__WORK TASK__: Could you output exactly the lines running from the one containing "Where should I click to: Select" to the final line of the listing below, leaving out pictures?

__EXERCISE DATA__:
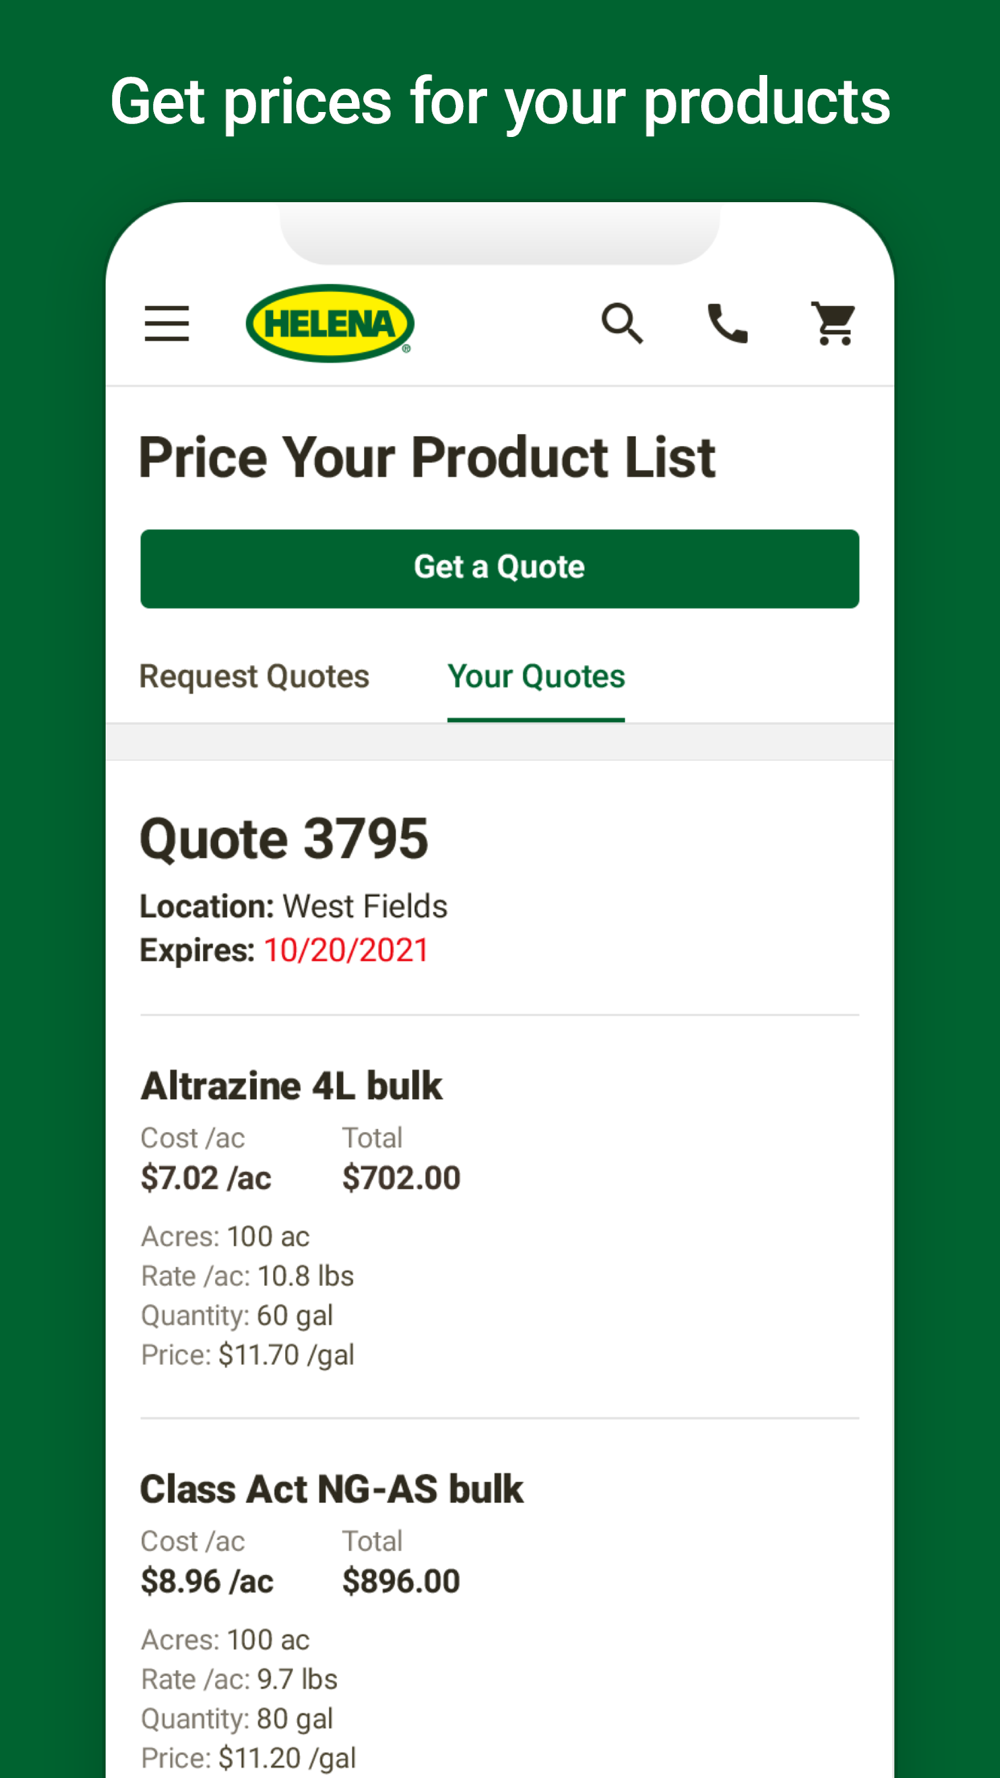Tap Price Your Product List heading
Viewport: 1000px width, 1778px height.
click(x=427, y=458)
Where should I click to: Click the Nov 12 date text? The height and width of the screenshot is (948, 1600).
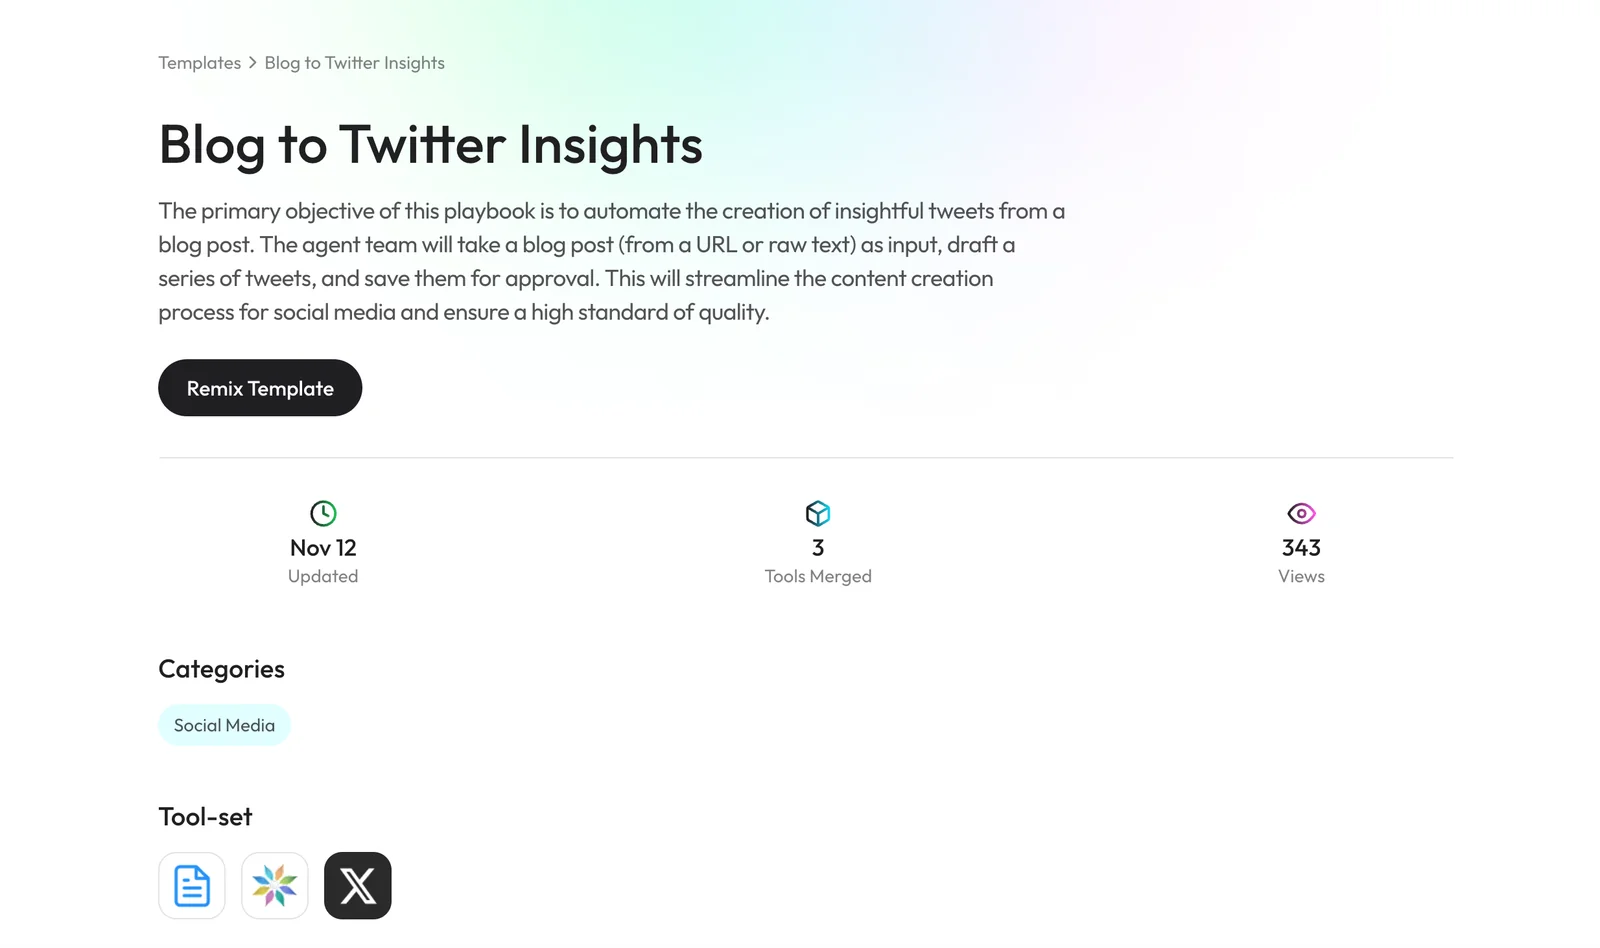point(323,548)
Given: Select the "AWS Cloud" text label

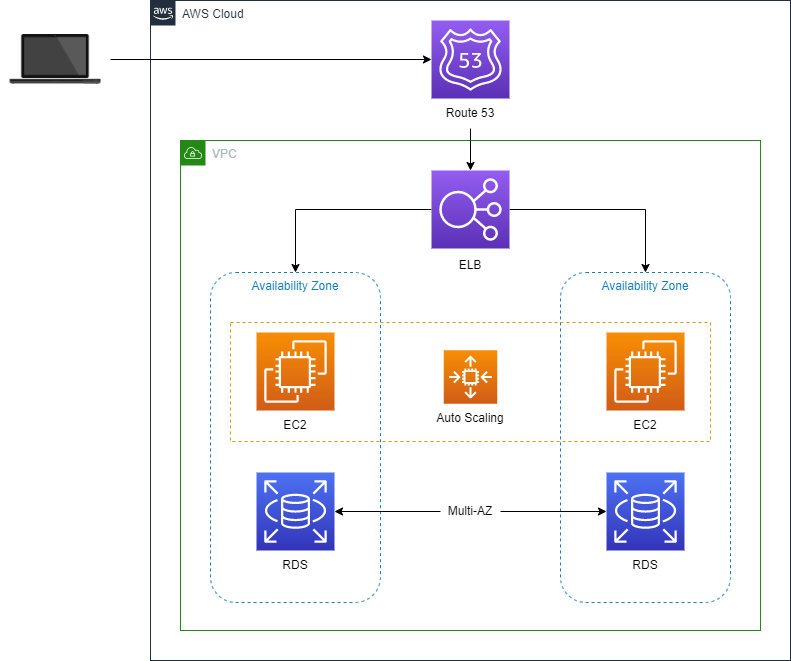Looking at the screenshot, I should pyautogui.click(x=212, y=14).
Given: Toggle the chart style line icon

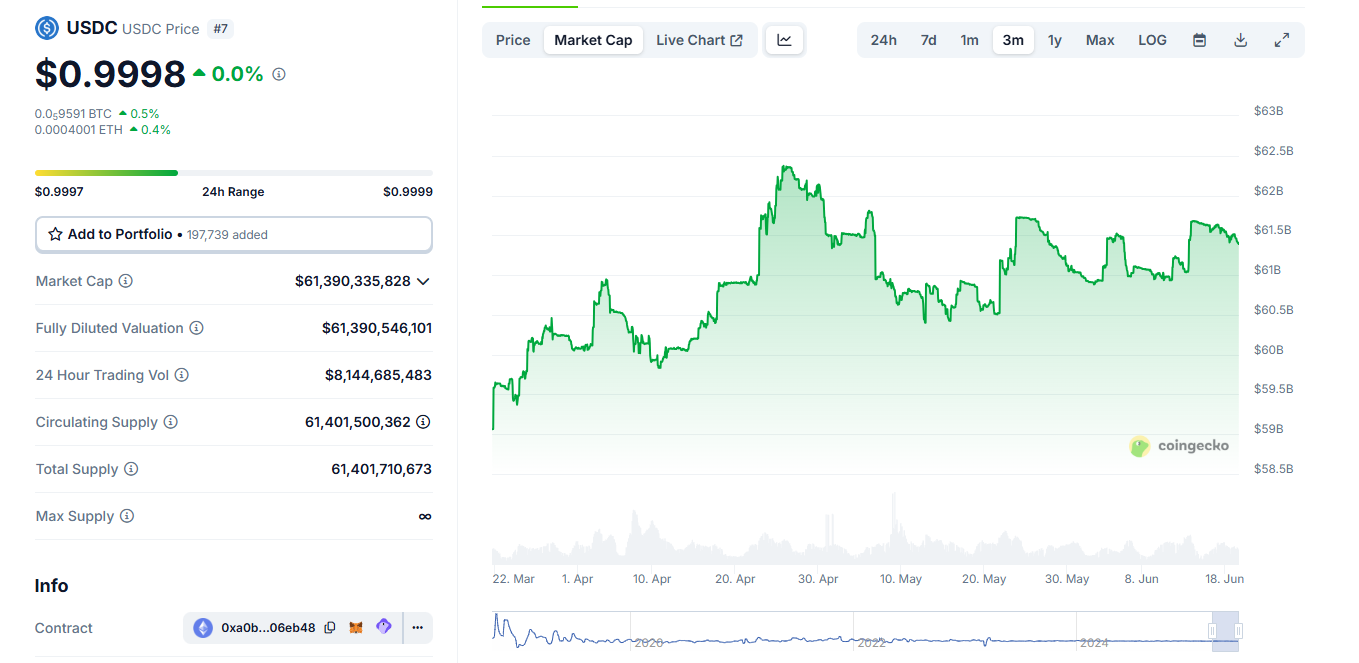Looking at the screenshot, I should [x=784, y=39].
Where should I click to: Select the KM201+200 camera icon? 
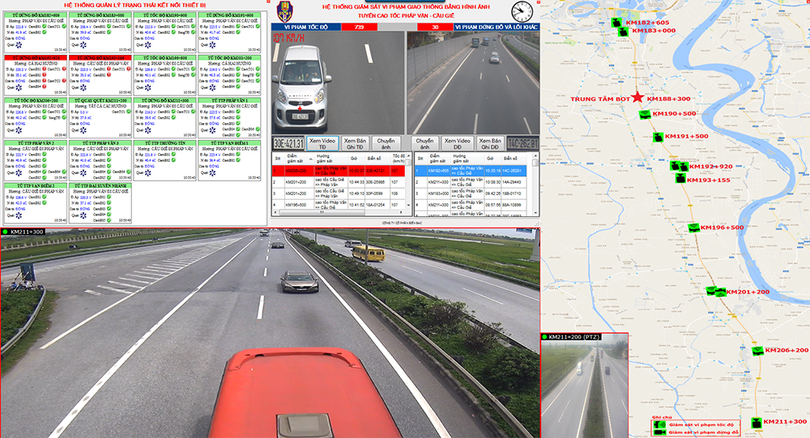click(714, 292)
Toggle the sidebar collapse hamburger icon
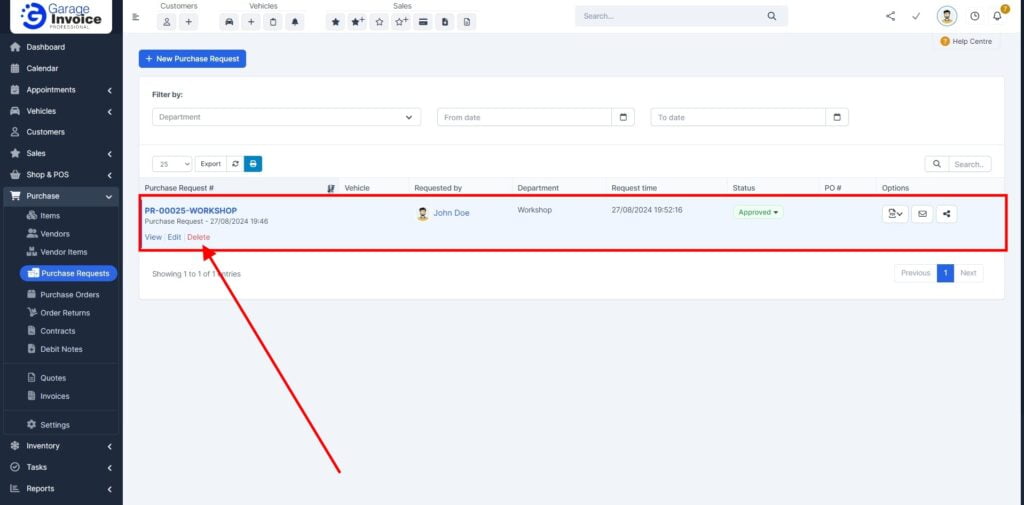 (x=136, y=17)
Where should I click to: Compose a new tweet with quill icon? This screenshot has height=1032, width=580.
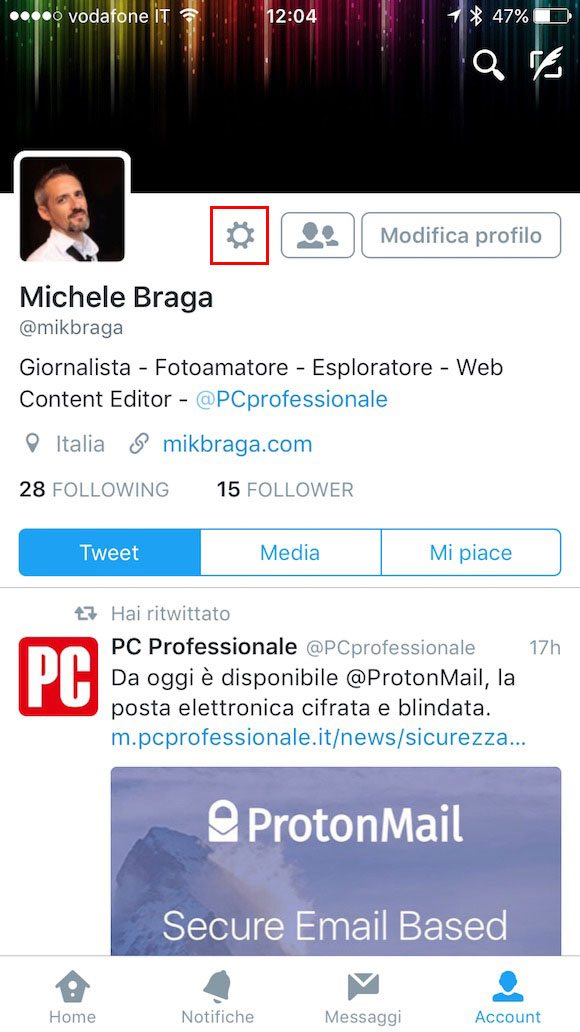pos(546,64)
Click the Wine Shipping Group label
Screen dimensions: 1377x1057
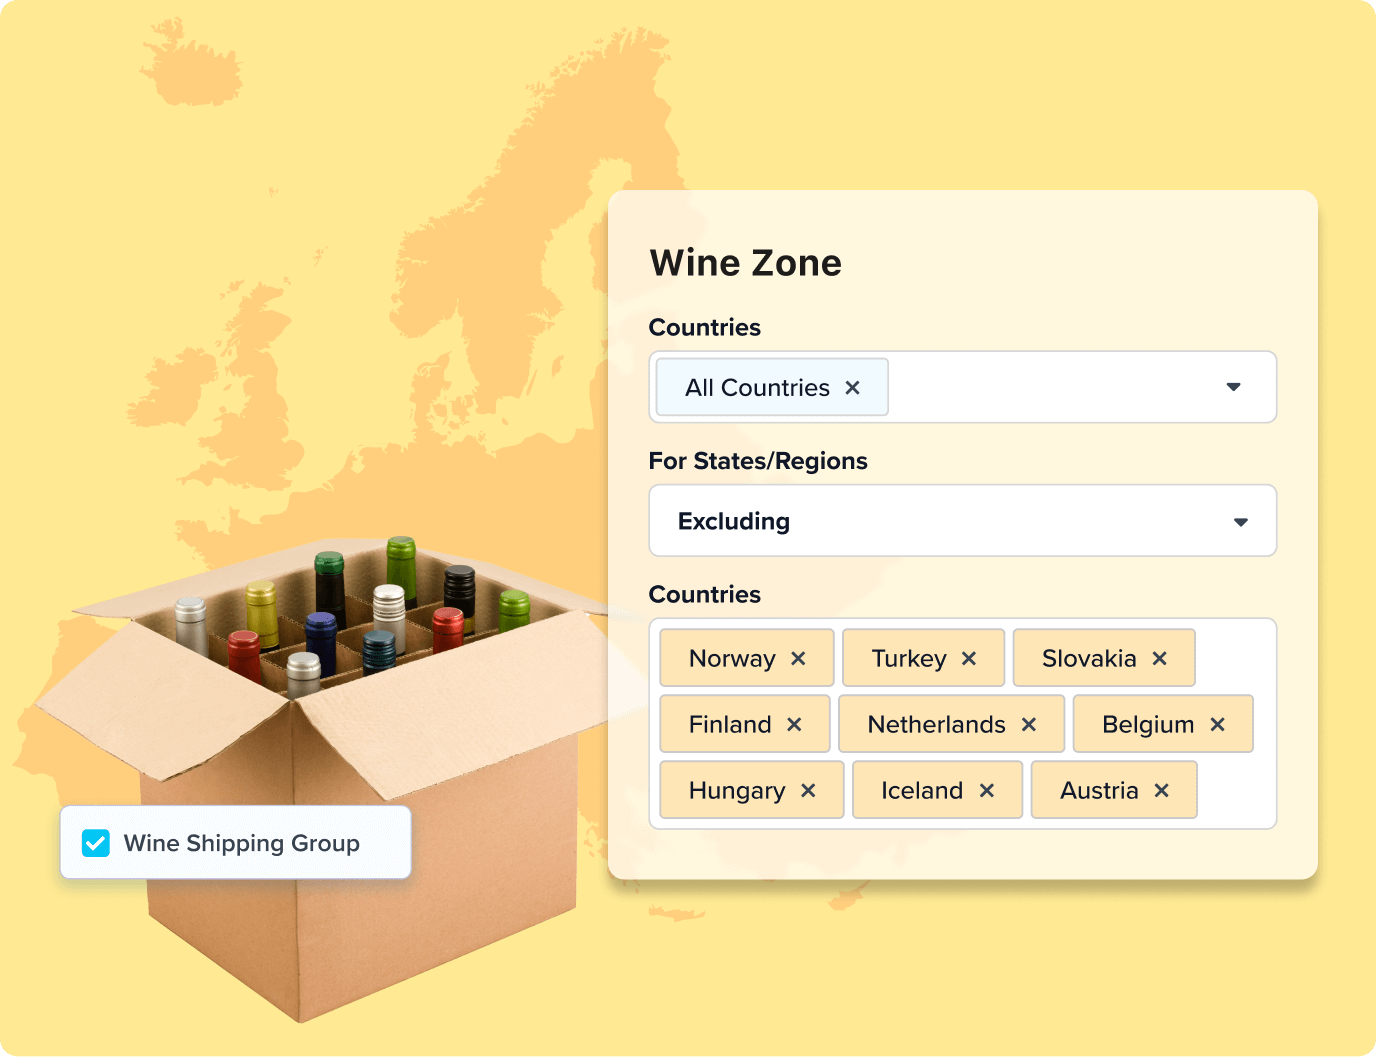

__RESPONSE AREA__:
Where should I click to: Select the KM201+200 camera icon? 
click(714, 292)
Toggle the sidebar collapse hamburger icon
 (x=136, y=17)
Where should I click to: Compose a new tweet with quill icon? This screenshot has height=1032, width=580.
pos(546,64)
Click the Wine Shipping Group label
Screen dimensions: 1377x1057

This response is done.